→ **ABOUT THIS TASK**
Go through the data below and retype all of it exactly.

Stored records
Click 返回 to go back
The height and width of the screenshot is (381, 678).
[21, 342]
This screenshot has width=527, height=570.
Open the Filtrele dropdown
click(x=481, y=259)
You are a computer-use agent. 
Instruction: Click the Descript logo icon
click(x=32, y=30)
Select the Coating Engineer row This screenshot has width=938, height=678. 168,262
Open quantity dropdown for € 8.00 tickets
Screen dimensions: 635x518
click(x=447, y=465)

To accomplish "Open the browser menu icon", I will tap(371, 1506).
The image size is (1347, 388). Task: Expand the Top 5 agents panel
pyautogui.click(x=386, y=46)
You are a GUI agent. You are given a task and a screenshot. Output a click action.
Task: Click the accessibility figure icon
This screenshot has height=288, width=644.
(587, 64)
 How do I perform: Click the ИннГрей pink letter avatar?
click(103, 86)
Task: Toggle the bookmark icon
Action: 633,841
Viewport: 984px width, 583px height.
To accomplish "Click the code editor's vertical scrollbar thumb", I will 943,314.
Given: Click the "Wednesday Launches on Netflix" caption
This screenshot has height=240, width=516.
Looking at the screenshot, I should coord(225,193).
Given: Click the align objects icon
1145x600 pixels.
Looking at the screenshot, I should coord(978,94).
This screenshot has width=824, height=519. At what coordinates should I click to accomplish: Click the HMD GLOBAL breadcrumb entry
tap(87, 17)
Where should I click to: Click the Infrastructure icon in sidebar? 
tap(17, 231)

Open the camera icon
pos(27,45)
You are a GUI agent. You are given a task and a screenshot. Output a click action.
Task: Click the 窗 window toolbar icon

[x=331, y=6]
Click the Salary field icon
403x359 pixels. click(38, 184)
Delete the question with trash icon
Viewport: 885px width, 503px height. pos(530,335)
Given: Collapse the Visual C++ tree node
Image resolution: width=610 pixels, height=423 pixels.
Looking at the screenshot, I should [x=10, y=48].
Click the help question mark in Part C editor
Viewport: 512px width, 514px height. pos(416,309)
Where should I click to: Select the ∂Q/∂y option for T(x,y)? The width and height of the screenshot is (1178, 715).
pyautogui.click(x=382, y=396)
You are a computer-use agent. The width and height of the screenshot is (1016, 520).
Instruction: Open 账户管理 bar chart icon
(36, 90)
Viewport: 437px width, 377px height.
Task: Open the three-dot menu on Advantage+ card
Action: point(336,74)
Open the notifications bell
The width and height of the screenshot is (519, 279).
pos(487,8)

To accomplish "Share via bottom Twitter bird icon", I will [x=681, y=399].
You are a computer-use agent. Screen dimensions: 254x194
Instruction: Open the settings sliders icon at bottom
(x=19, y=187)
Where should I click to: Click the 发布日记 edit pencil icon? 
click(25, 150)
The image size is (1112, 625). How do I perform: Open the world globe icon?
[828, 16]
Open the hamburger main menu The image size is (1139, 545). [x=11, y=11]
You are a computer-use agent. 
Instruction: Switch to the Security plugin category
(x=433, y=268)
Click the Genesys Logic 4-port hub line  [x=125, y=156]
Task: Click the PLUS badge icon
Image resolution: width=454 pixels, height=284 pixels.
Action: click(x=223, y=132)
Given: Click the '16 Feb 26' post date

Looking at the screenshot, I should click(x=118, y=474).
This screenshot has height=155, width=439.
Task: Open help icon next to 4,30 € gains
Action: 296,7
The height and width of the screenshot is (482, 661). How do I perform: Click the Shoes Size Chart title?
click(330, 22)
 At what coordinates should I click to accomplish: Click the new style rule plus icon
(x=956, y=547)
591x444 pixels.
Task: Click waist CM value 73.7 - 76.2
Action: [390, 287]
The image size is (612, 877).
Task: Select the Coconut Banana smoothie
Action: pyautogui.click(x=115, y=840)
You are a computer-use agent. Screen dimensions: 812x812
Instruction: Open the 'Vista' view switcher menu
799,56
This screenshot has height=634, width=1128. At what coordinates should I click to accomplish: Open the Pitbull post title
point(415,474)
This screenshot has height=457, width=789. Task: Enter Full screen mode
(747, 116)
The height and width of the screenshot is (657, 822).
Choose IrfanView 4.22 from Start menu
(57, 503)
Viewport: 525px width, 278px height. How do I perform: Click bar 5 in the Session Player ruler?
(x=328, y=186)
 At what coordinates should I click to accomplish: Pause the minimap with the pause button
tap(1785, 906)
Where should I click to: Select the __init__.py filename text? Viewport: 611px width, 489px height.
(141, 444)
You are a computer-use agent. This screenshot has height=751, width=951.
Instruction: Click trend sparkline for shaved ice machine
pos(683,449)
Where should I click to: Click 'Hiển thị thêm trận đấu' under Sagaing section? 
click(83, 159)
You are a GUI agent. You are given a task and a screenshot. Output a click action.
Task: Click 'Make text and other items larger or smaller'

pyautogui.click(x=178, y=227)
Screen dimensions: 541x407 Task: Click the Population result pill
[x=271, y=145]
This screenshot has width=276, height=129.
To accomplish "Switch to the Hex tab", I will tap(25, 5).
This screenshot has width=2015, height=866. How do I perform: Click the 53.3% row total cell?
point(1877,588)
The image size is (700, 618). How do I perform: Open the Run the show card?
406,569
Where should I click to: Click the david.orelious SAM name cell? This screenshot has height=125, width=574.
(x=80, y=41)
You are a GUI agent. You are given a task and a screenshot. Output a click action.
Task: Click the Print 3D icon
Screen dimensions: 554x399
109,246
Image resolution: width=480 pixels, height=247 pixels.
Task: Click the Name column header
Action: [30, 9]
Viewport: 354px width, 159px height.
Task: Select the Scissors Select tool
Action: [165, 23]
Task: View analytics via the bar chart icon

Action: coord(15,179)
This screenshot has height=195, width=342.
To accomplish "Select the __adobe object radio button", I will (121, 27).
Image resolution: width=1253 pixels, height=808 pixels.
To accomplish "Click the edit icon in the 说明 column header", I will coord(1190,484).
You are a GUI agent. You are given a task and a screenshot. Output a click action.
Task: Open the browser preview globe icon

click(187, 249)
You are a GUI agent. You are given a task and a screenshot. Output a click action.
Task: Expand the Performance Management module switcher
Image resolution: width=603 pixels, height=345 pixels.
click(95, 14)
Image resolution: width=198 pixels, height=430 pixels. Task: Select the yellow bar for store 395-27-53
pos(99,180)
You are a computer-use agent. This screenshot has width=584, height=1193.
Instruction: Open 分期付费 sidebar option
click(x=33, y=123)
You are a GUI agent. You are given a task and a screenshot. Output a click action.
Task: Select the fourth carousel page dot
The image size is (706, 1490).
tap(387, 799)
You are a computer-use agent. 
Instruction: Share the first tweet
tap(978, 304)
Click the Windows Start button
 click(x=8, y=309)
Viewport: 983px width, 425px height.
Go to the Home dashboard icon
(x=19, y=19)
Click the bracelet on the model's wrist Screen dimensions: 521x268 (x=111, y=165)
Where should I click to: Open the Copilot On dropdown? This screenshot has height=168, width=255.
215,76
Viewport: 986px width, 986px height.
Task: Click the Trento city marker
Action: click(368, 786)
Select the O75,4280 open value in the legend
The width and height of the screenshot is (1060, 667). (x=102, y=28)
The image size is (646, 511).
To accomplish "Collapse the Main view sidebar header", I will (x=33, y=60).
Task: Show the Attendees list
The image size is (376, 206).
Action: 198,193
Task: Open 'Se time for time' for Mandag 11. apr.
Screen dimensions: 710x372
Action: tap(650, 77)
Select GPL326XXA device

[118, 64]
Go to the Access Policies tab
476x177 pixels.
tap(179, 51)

→ **EXERCISE RESULT**
Click 返回 to go back
The height and width of the screenshot is (381, 678).
[21, 342]
This screenshot has width=527, height=570.
Open the Filtrele dropdown
click(x=481, y=259)
You are a computer-use agent. 
Instruction: Click the Descript logo icon
click(x=32, y=30)
Select the Coating Engineer row This screenshot has width=938, height=678. 168,262
Open quantity dropdown for € 8.00 tickets
Screen dimensions: 635x518
click(x=447, y=465)

To accomplish "Open the browser menu icon", I will tap(371, 1506).
The image size is (1347, 388). Task: Expand the Top 5 agents panel
pyautogui.click(x=386, y=46)
You are a GUI agent. You are given a task and a screenshot. Output a click action.
Task: Click the accessibility figure icon
This screenshot has height=288, width=644.
(587, 64)
 How do I perform: Click the ИннГрей pink letter avatar?
click(103, 86)
Task: Toggle the bookmark icon
Action: 633,841
Viewport: 984px width, 583px height.
To accomplish "Click the code editor's vertical scrollbar thumb", I will 943,314.
Given: Click the "Wednesday Launches on Netflix" caption
This screenshot has height=240, width=516.
Looking at the screenshot, I should coord(225,193).
Given: Click the align objects icon
1145x600 pixels.
Looking at the screenshot, I should coord(978,94).
This screenshot has width=824, height=519. At what coordinates should I click to accomplish: Click the HMD GLOBAL breadcrumb entry
tap(87, 17)
Where should I click to: Click the Infrastructure icon in sidebar? 
tap(17, 231)

Open the camera icon
pos(27,45)
You are a GUI agent. You are given a task and a screenshot. Output a click action.
Task: Click the 窗 window toolbar icon

[x=331, y=6]
Click the Salary field icon
403x359 pixels. click(38, 184)
Delete the question with trash icon
Viewport: 885px width, 503px height. pos(530,335)
Given: Collapse the Visual C++ tree node
Image resolution: width=610 pixels, height=423 pixels.
Looking at the screenshot, I should [x=10, y=48].
Click the help question mark in Part C editor
Viewport: 512px width, 514px height. pos(416,309)
Where should I click to: Select the ∂Q/∂y option for T(x,y)? The width and height of the screenshot is (1178, 715).
pyautogui.click(x=382, y=396)
You are a computer-use agent. The width and height of the screenshot is (1016, 520).
Instruction: Open 账户管理 bar chart icon
(36, 90)
Viewport: 437px width, 377px height.
Task: Open the three-dot menu on Advantage+ card
Action: point(336,74)
Open the notifications bell
The width and height of the screenshot is (519, 279).
pos(487,8)

To accomplish "Share via bottom Twitter bird icon", I will [x=681, y=399].
You are a computer-use agent. Screen dimensions: 254x194
Instruction: Open the settings sliders icon at bottom
(x=19, y=187)
Where should I click to: Click the 发布日记 edit pencil icon? 
click(25, 150)
The image size is (1112, 625). How do I perform: Open the world globe icon?
[828, 16]
Open the hamburger main menu The image size is (1139, 545). [x=11, y=11]
You are a computer-use agent. 
Instruction: Switch to the Security plugin category
(x=433, y=268)
Click the Genesys Logic 4-port hub line  [x=125, y=156]
Task: Click the PLUS badge icon
Image resolution: width=454 pixels, height=284 pixels.
Action: click(x=223, y=132)
Given: Click the '16 Feb 26' post date

Looking at the screenshot, I should click(x=118, y=474).
This screenshot has height=155, width=439.
Task: Open help icon next to 4,30 € gains
Action: 296,7
The height and width of the screenshot is (482, 661). How do I perform: Click the Shoes Size Chart title?
click(330, 22)
 At what coordinates should I click to accomplish: Click the new style rule plus icon
(x=956, y=547)
591x444 pixels.
Task: Click waist CM value 73.7 - 76.2
Action: [390, 287]
The image size is (612, 877).
Task: Select the Coconut Banana smoothie
Action: pyautogui.click(x=115, y=840)
You are a computer-use agent. Screen dimensions: 812x812
Instruction: Open the 'Vista' view switcher menu
799,56
This screenshot has height=634, width=1128. At what coordinates should I click to accomplish: Open the Pitbull post title
point(415,474)
This screenshot has height=457, width=789. Task: Enter Full screen mode
(747, 116)
The height and width of the screenshot is (657, 822).
Choose IrfanView 4.22 from Start menu
(57, 503)
Viewport: 525px width, 278px height. How do I perform: Click bar 5 in the Session Player ruler?
(x=328, y=186)
 At what coordinates should I click to accomplish: Pause the minimap with the pause button
tap(1785, 906)
Where should I click to: Select the __init__.py filename text? Viewport: 611px width, 489px height.
(141, 444)
You are a computer-use agent. This screenshot has height=751, width=951.
Instruction: Click trend sparkline for shaved ice machine
pos(683,449)
Where should I click to: Click 'Hiển thị thêm trận đấu' under Sagaing section? 
click(83, 159)
You are a GUI agent. You are given a task and a screenshot. Output a click action.
Task: Click 'Make text and other items larger or smaller'

pyautogui.click(x=178, y=227)
Screen dimensions: 541x407 Task: Click the Population result pill
[x=271, y=145]
This screenshot has width=276, height=129.
To accomplish "Switch to the Hex tab", I will tap(25, 5).
This screenshot has width=2015, height=866. How do I perform: Click the 53.3% row total cell?
point(1877,588)
The image size is (700, 618). How do I perform: Open the Run the show card?
406,569
Where should I click to: Click the david.orelious SAM name cell? This screenshot has height=125, width=574.
(x=80, y=41)
You are a GUI agent. You are given a task and a screenshot. Output a click action.
Task: Click the Print 3D icon
Screen dimensions: 554x399
109,246
Image resolution: width=480 pixels, height=247 pixels.
Task: Click the Name column header
Action: [30, 9]
Viewport: 354px width, 159px height.
Task: Select the Scissors Select tool
Action: [165, 23]
Task: View analytics via the bar chart icon

Action: coord(15,179)
This screenshot has height=195, width=342.
To accomplish "Select the __adobe object radio button", I will (121, 27).
Image resolution: width=1253 pixels, height=808 pixels.
To accomplish "Click the edit icon in the 说明 column header", I will coord(1190,484).
You are a GUI agent. You are given a task and a screenshot. Output a click action.
Task: Open the browser preview globe icon

click(187, 249)
You are a GUI agent. You are given a task and a screenshot. Output a click action.
Task: Expand the Performance Management module switcher
Image resolution: width=603 pixels, height=345 pixels.
click(95, 14)
Image resolution: width=198 pixels, height=430 pixels. Task: Select the yellow bar for store 395-27-53
pos(99,180)
You are a computer-use agent. This screenshot has width=584, height=1193.
Instruction: Open 分期付费 sidebar option
click(x=33, y=123)
You are a GUI agent. You are given a task and a screenshot. Output a click action.
Task: Select the fourth carousel page dot
The image size is (706, 1490).
tap(387, 799)
You are a computer-use agent. 
Instruction: Share the first tweet
tap(978, 304)
Click the Windows Start button
 click(x=8, y=309)
Viewport: 983px width, 425px height.
Go to the Home dashboard icon
(x=19, y=19)
Click the bracelet on the model's wrist Screen dimensions: 521x268 (x=111, y=165)
Where should I click to: Open the Copilot On dropdown? This screenshot has height=168, width=255.
215,76
Viewport: 986px width, 986px height.
Task: Click the Trento city marker
Action: click(368, 786)
Select the O75,4280 open value in the legend
The width and height of the screenshot is (1060, 667). (x=102, y=28)
The image size is (646, 511).
To accomplish "Collapse the Main view sidebar header", I will (x=33, y=60).
Task: Show the Attendees list
The image size is (376, 206).
Action: 198,193
Task: Open 'Se time for time' for Mandag 11. apr.
Screen dimensions: 710x372
Action: tap(650, 77)
Select GPL326XXA device

[118, 64]
Go to the Access Policies tab
476x177 pixels.
tap(179, 51)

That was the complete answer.